I would be remiss if I didn’t mention one of the most endearing souls on Block Island, Aldo of Aldo’s Bakery fame. Every morning at 7:00 and 3:30, like clockwork, Aldo makes his rounds, circumnavigating the Pond in his skiff wearing a straw fedora belting out in tenor voice, “andia, andiam, andiamo”, a head turner for sure. He comes with an full assortment of pastries and breakfast sandwiches in the morning and stuffed breads and jumbo shrimp cocktail in the afternoon. Don’t miss this great performance. The food is great and a welcome site when you’re entertaining on a boat!
You can get basic grocery staples at the Boat Basin, but if you’re looking for a supermarket where you can buy meat, produce, deli, baked goods and more, walk or take a taxi to the Block Island Grocery a little over 1/2 mile east from Payne’s Dock on Ocean Avenue. It’s open daily 8 a.m to 10 p.m., 8 a.m to 8 p.m on Sundays.
You’ll find the fishing is excellent for bluefish, striped bass and flounder mid-May through the fall and a mere 6 miles south of Block Island you might be lucky enough to hook a cod or tuna. If you have a clamming license, which can be obtained from the Harbormaster at $20/wk, $32/mo. or $60/yr., you’ll find the quarry plentiful at low tide over on the tidal flats on the northwest side of the Pond, near the channel entrance.

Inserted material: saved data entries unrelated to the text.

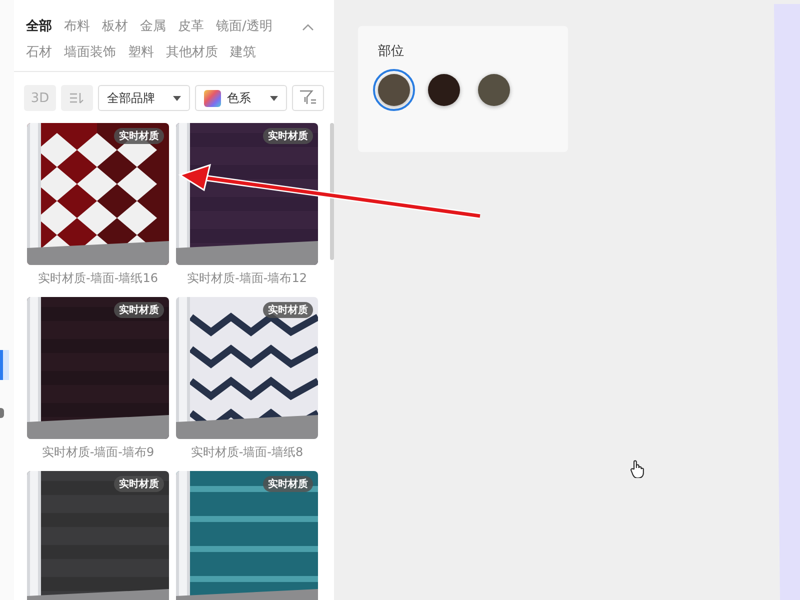 Image resolution: width=800 pixels, height=600 pixels. Describe the element at coordinates (2, 413) in the screenshot. I see `rail-icon` at that location.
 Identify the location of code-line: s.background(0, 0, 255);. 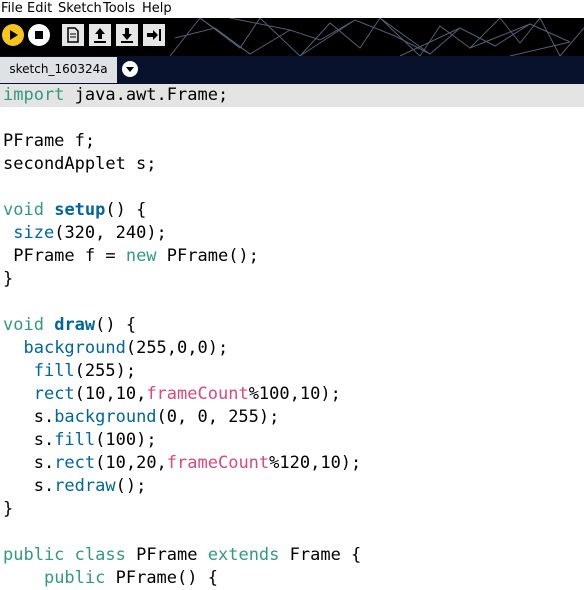
(142, 417).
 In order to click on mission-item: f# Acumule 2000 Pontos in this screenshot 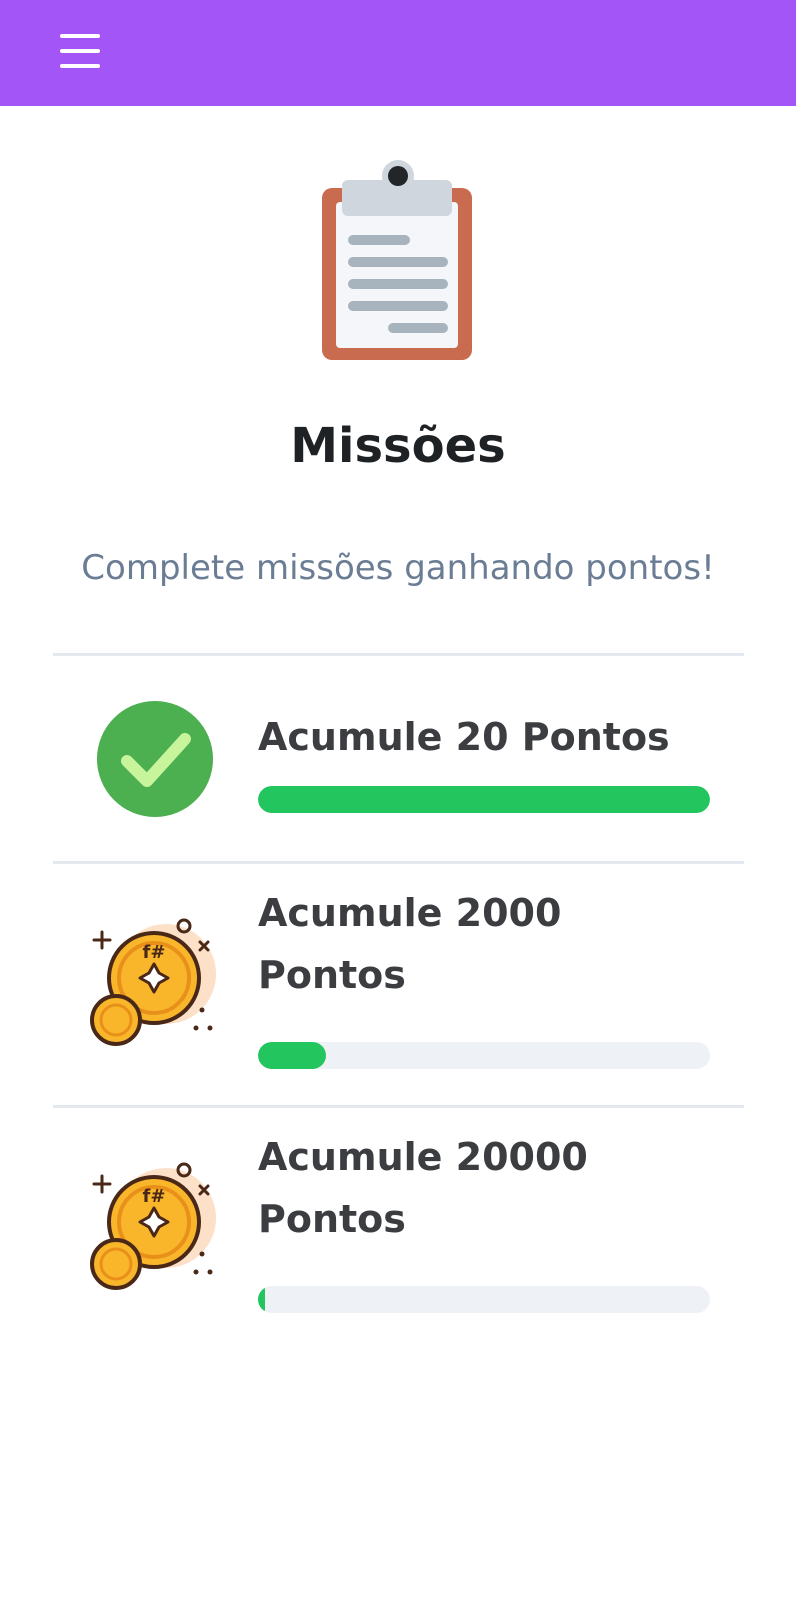, I will do `click(398, 984)`.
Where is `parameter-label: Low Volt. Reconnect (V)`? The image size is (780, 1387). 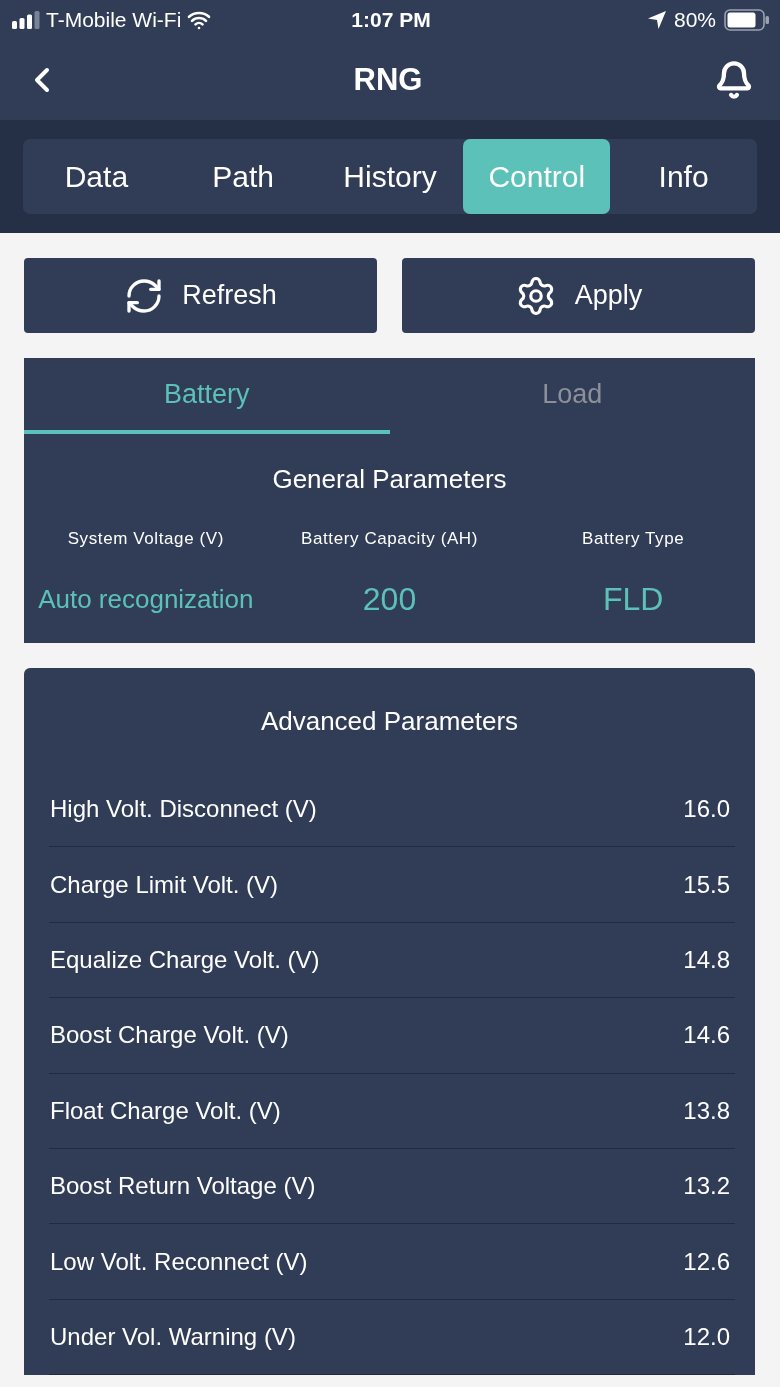
parameter-label: Low Volt. Reconnect (V) is located at coordinates (179, 1262).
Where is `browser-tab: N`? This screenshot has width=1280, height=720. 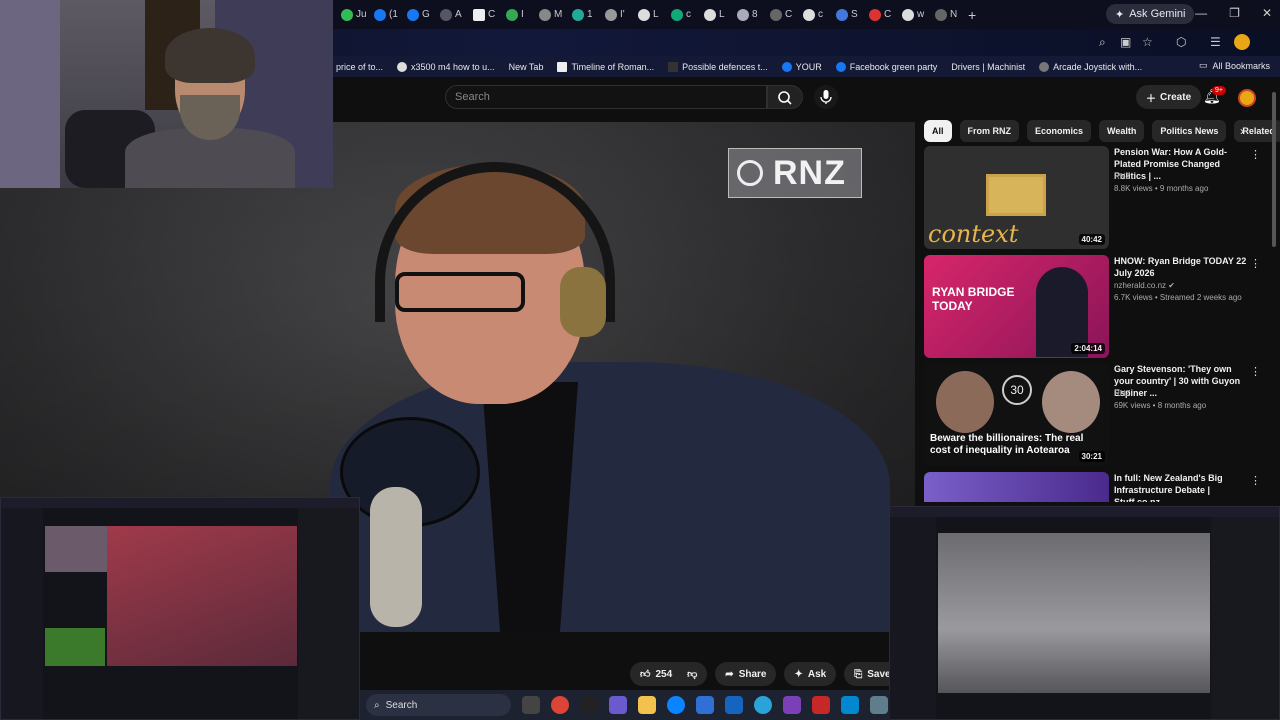 browser-tab: N is located at coordinates (946, 15).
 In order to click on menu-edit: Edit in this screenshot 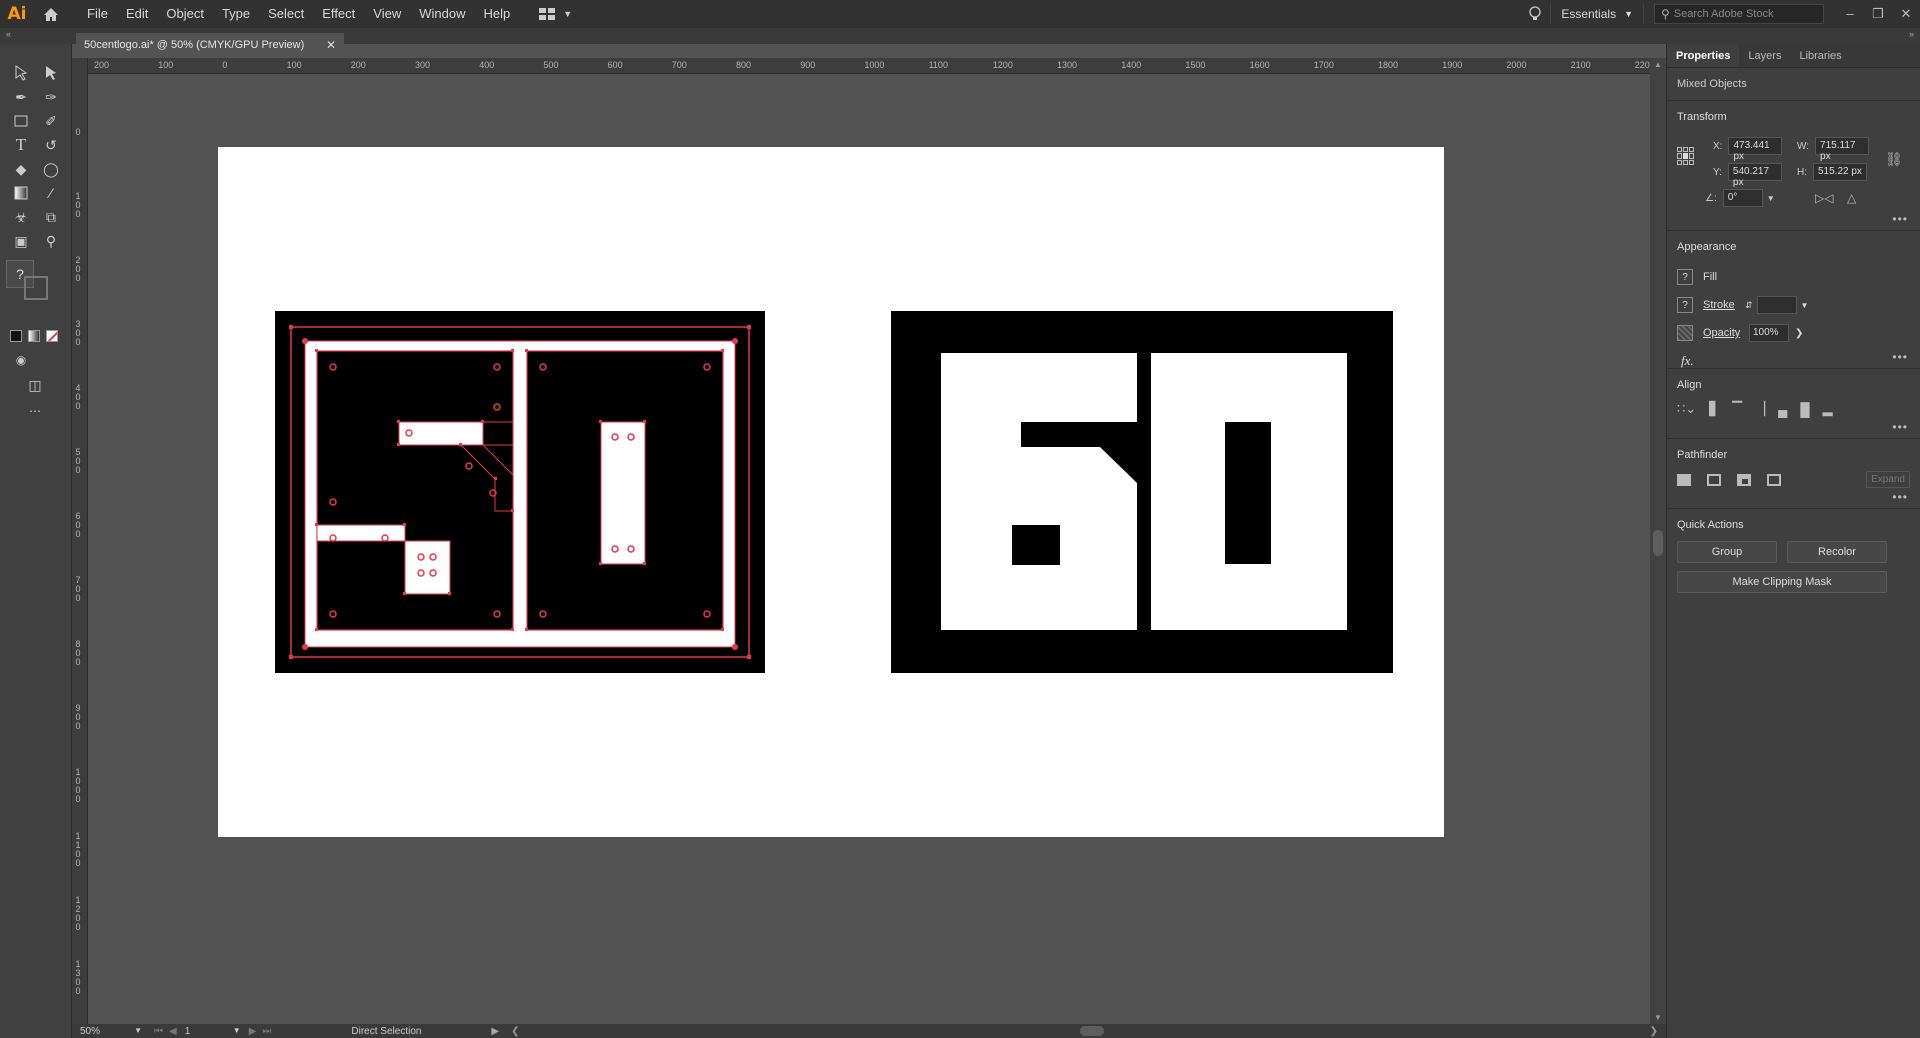, I will do `click(137, 14)`.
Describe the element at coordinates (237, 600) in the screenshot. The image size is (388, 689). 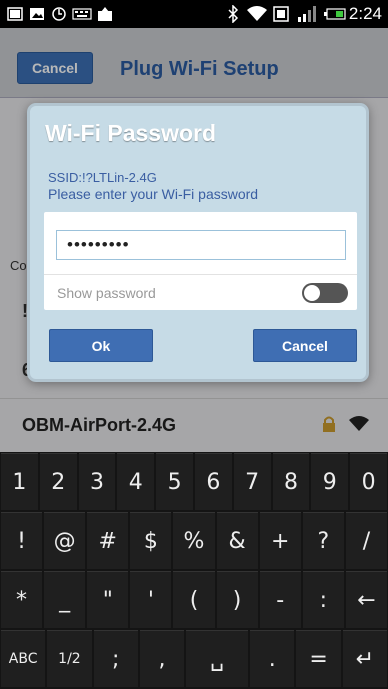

One of the finest ocean side beaches in the Northeast can be found on the east side of Block Island. Load your beach chairs into the dinghy and spin over to the southeast shore of the Great Salt Pond to DinghyBeach as it’s known to boaters and drop and anchor or pull it up on shore for a walk across Corn Neck Road, through the beach grass to a two mile stretch of soft sand and pounding surf. A short walk south down the beach about a quarter mile will put you on Fred Benson Town Beach where you’ll find lifeguards and a snack bar with ice cream, soft drinks, hot dogs, grilled cheese and arguable the best grilled burgers and fixin’s on the island. Bathroom facilities are available with showers and you can rent beach umbrellas, chairs and bogey boards for the day if you decide to stay.
I provided you with an abridged preview of what you might expect on a visit to Block Island, but there’s lots more. If you’re coming by boat, stay awhile on the Great Salt Pond. There’s plenty to see and do and you won’t have to go far to find something to keep you engaged and entertained.